CHARLIE NEUMAN / Union-Tribune
Andre Villa liked James Dean in "Rebel Without a Cause" - liked him enough to fill a room with photos, pictures and statues.


CHARLIE NEUMAN / Union-Tribune
During parties at the Heartbreak Hotel, guests often like to get their picture taken with Marilyn Monroe, seated on a park bench in the backyard.
Villa, now retired, worked for 35 years in heating and air conditioning. He raised his children, Arlene, Andre and David, to appreciate the older movies – films that are (figuratively if not literally) black and white. Where good conquers evil.

“My dad just kind of grabbed on to movies as a way to figure out the culture,” Arlene said. “They were kind of a moral compass for him. He watched Jimmy Stewart and John Wayne, and they told him something about what it was like to be an American, a man, a father.”

His kids, in turn, absorbed the stories and the messages. When their parents divorced, the movies helped them cope, Arlene said. They had fun memorizing favorite lines.

Arlene used to work at a department store and forgot to wear her name tag one day. When a manager pointed it out, Arlene's reply came quickly: “I don't need no stinking badge.” She'd seen “The Treasure of the Sierra Madre” a few times.

David said he felt free to use suave Humphrey Bogart lines on the girls because most of them didn't know the first thing about his movies. “I was pretty much in the clear on that whole deal.”

Villa's children are grown, living on their own, but they always come back for the Oscar party, now with their own kids in tow.

Every year there is a contest to see who can guess the most Oscar winners. The entry fee is $5; the person with the most correct picks wins the pot.

Some of them take it seriously. Throughout the year they e-mail or phone each other, debating the merits of certain films and actors. Some make sure to see all the major movies. They research what the critics are saying. Those unable to attend fax their ballots.

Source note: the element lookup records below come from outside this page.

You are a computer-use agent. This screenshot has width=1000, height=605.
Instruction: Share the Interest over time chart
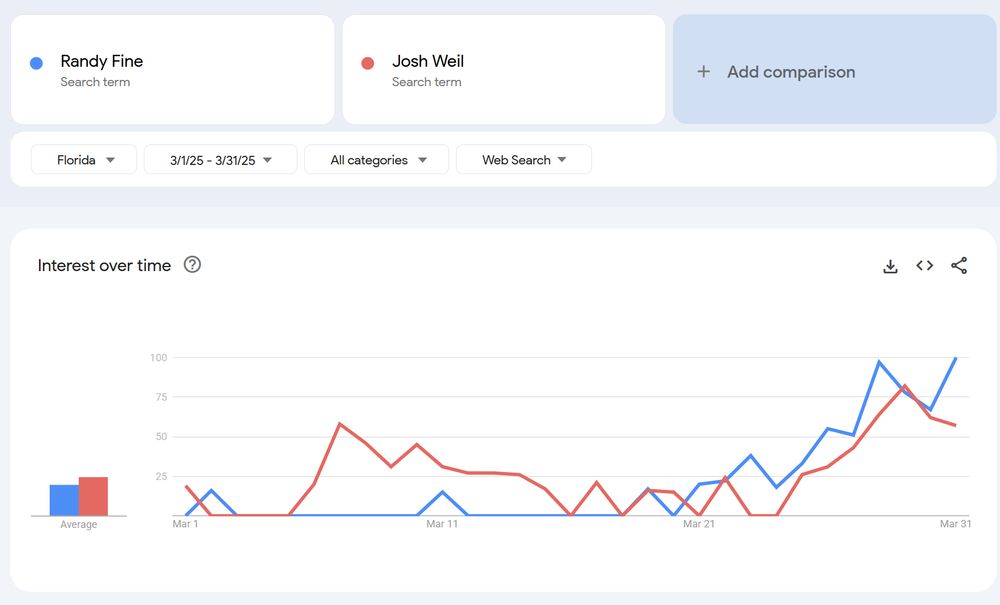(x=959, y=266)
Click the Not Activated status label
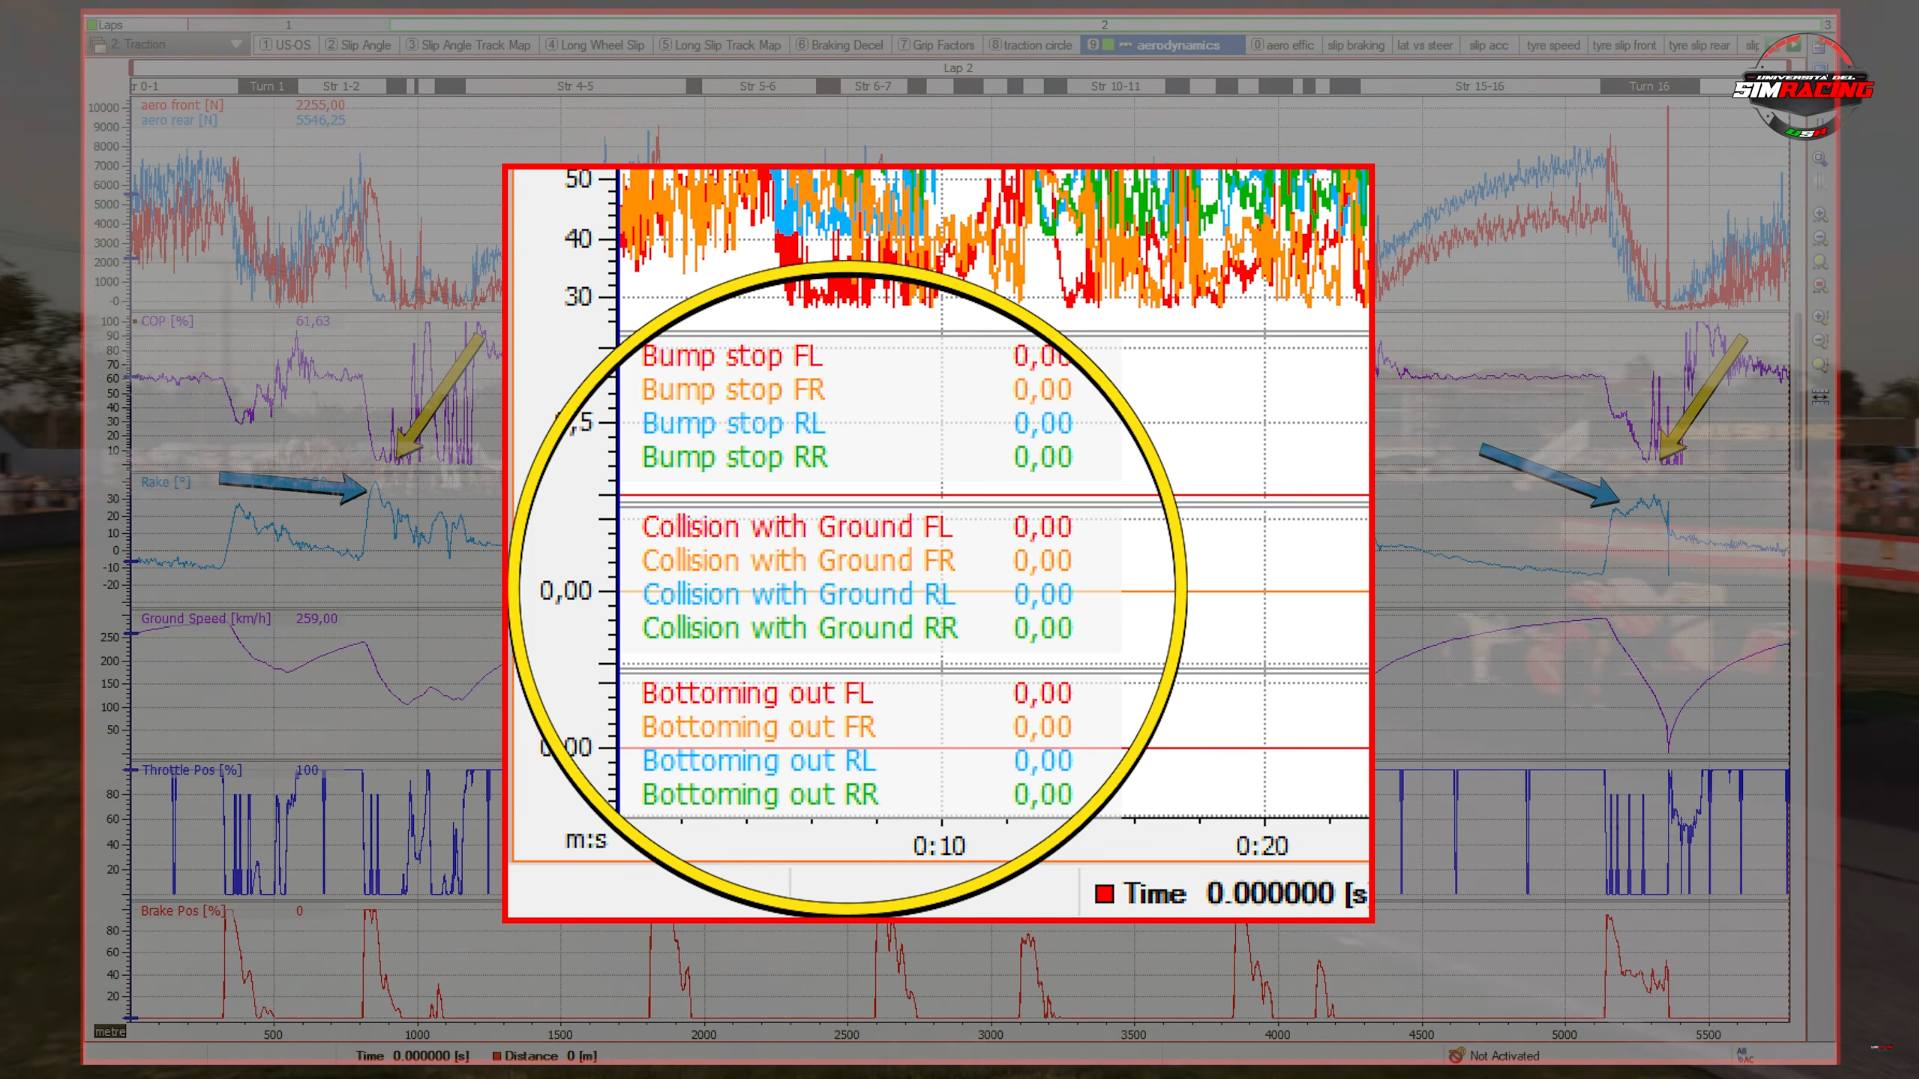This screenshot has height=1079, width=1919. (x=1503, y=1056)

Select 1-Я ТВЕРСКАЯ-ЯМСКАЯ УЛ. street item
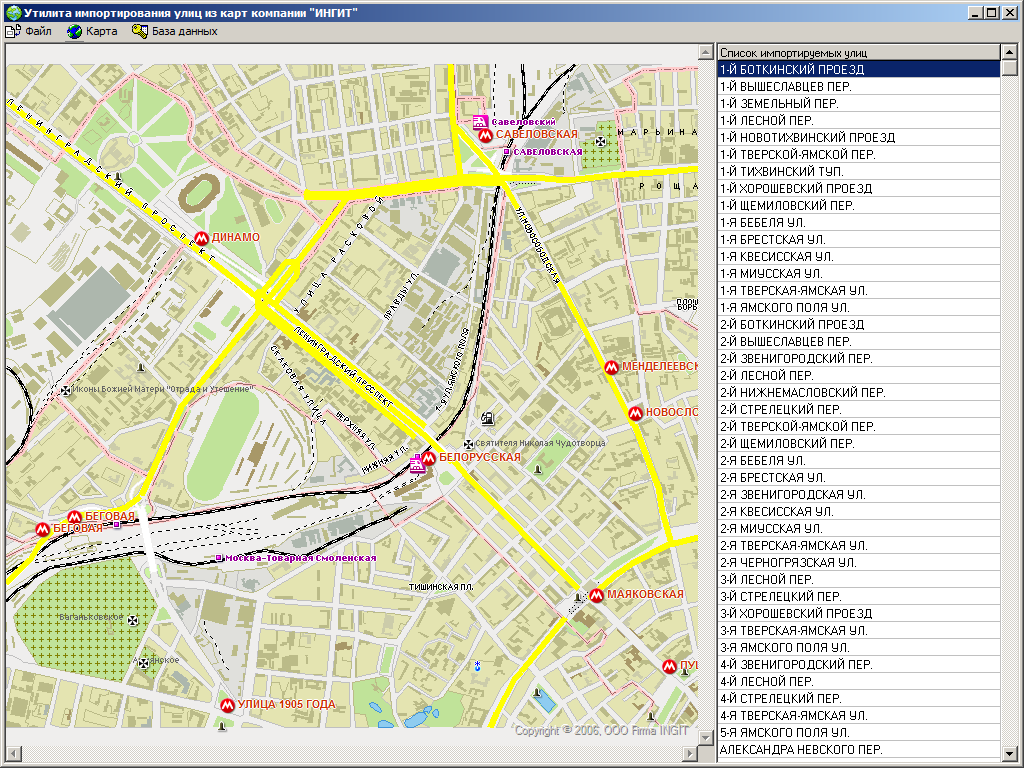(858, 291)
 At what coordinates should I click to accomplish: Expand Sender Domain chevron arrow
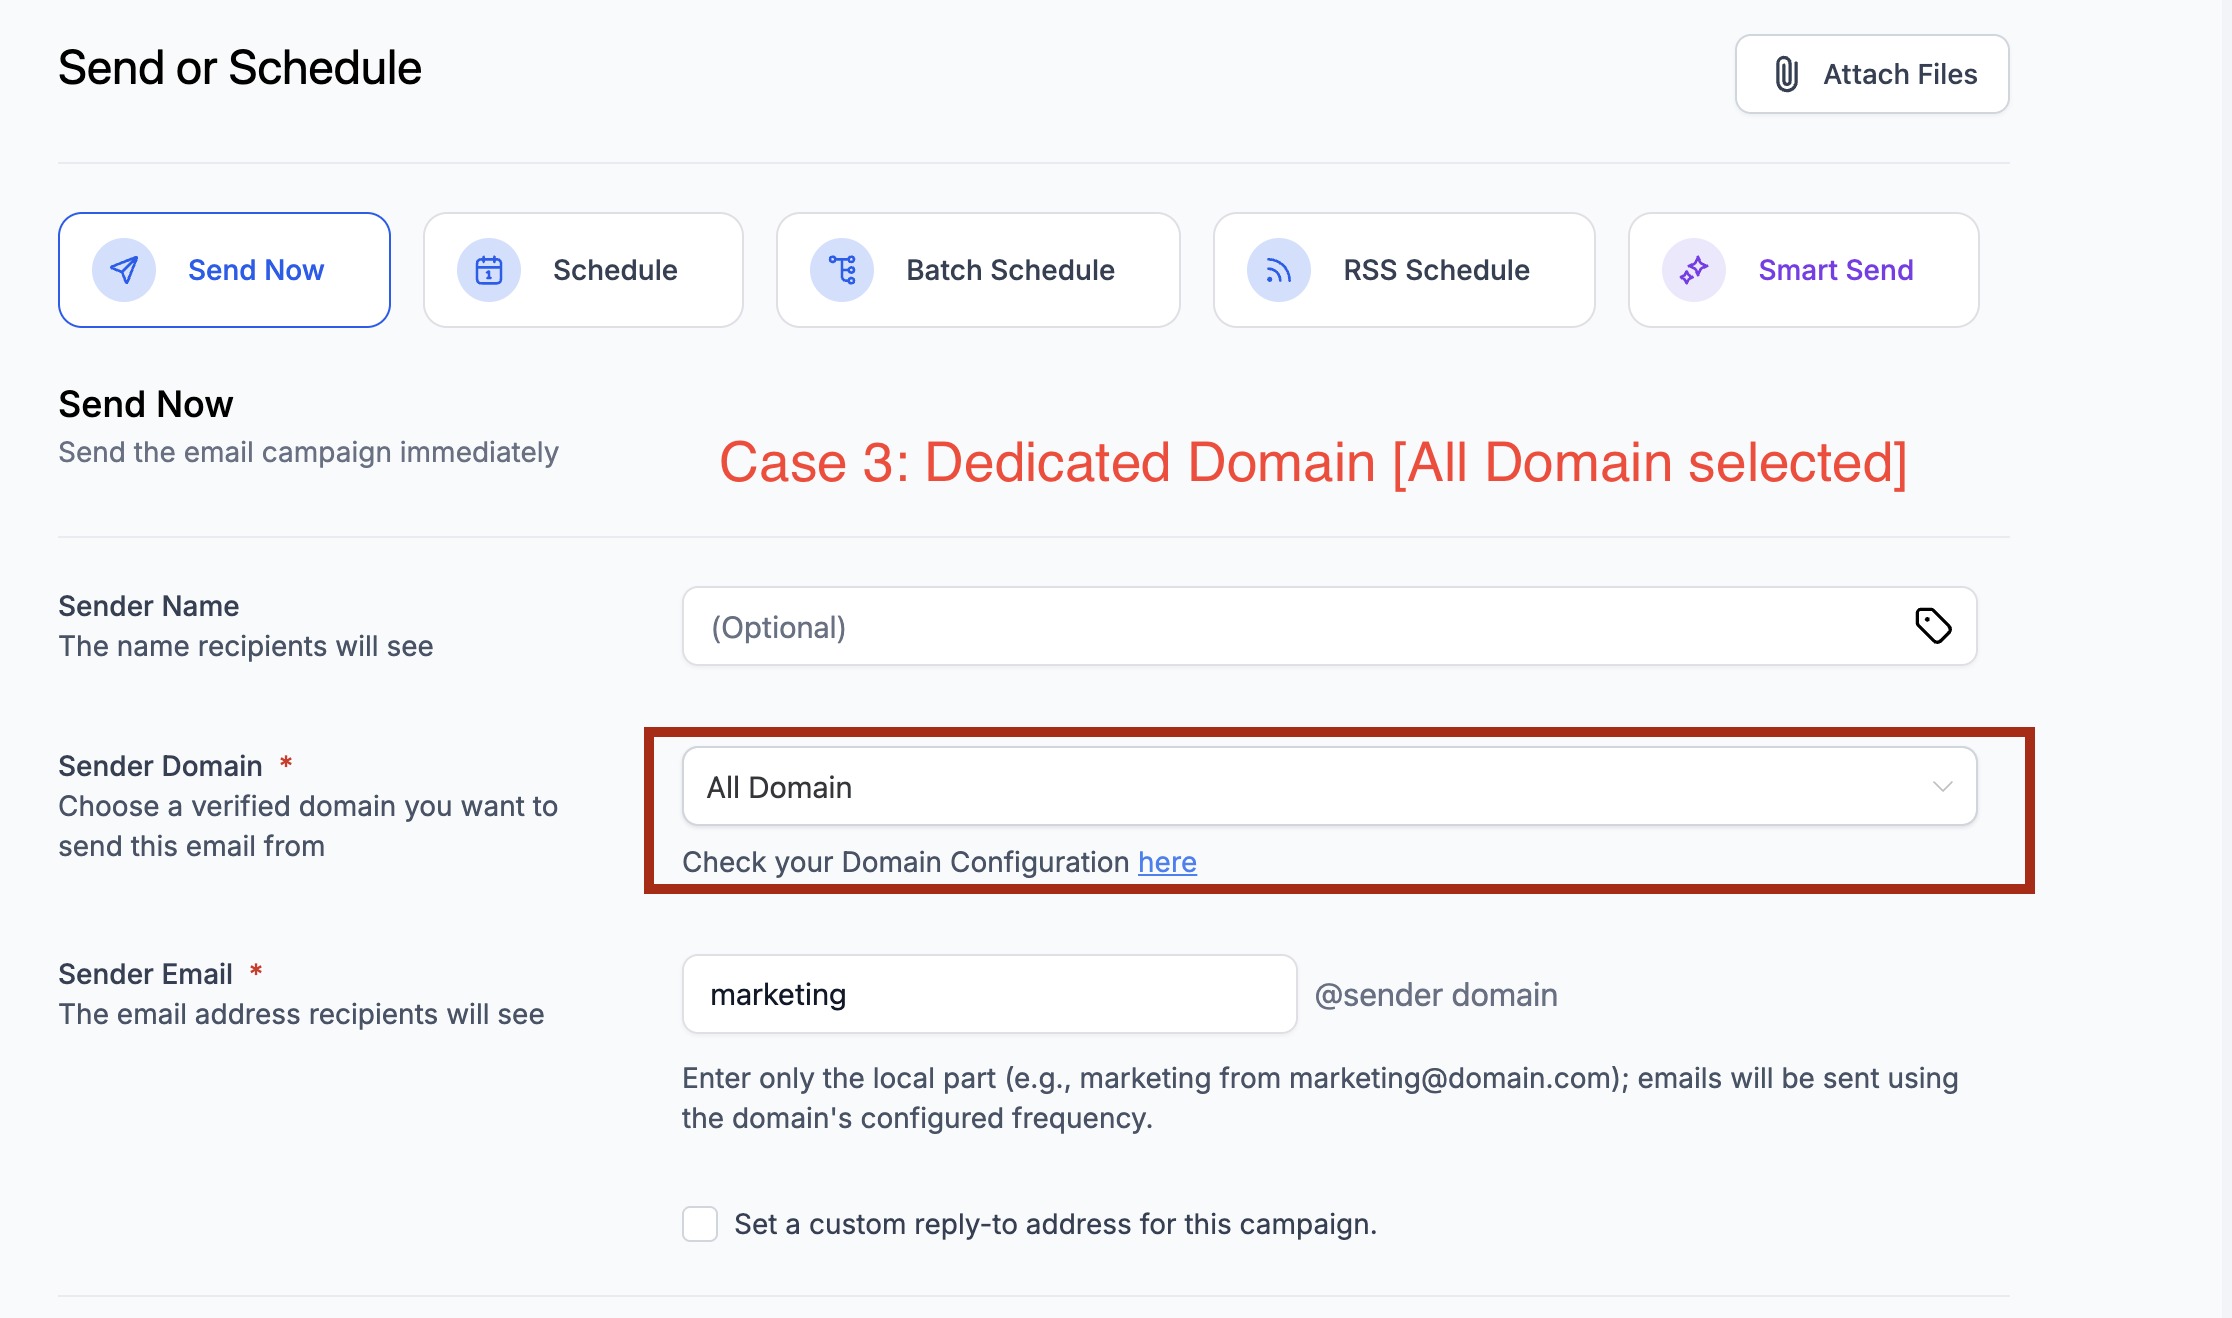1942,787
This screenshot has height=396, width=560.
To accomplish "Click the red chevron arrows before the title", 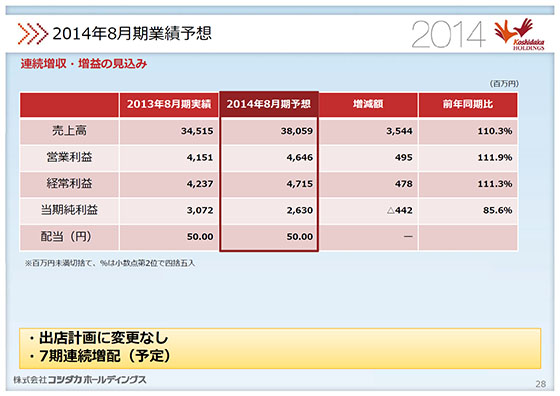I will pos(32,34).
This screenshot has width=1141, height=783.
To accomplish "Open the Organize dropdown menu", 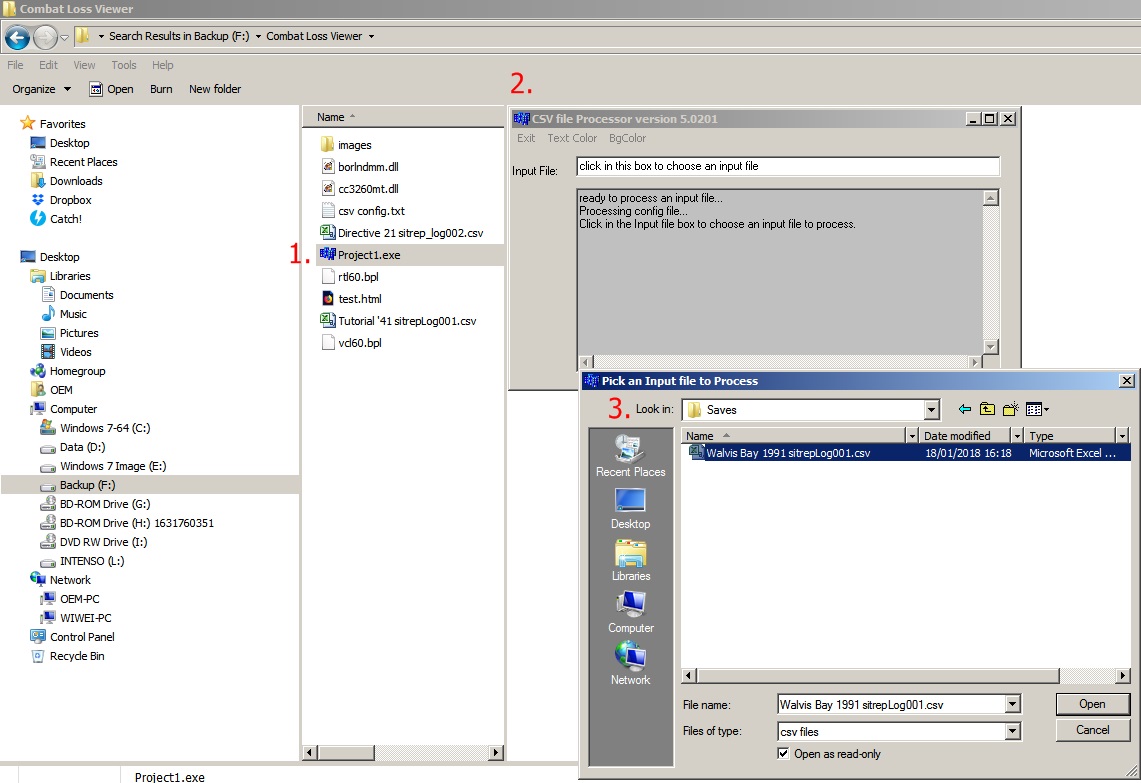I will tap(41, 89).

Guests attending the party for the first time invariably get one look at the house and all the memorabilia – this year's additions include life-sized cutouts, mounted on plywood, of Wayne, Bogart, Monroe, Dean and others – and wonder why they even bother with the contest. Surely Villa will win.

Probably not.

He's only won once, back in 1981, when “Chariots of Fire” was voted Best Picture. He said he doesn't pay much attention to current movies and is pulling this year for some older nominees – Peter O'Toole and Alan Arkin – for sentimental reasons.

“I tend to vote with my heart,” he said, “instead of my head.”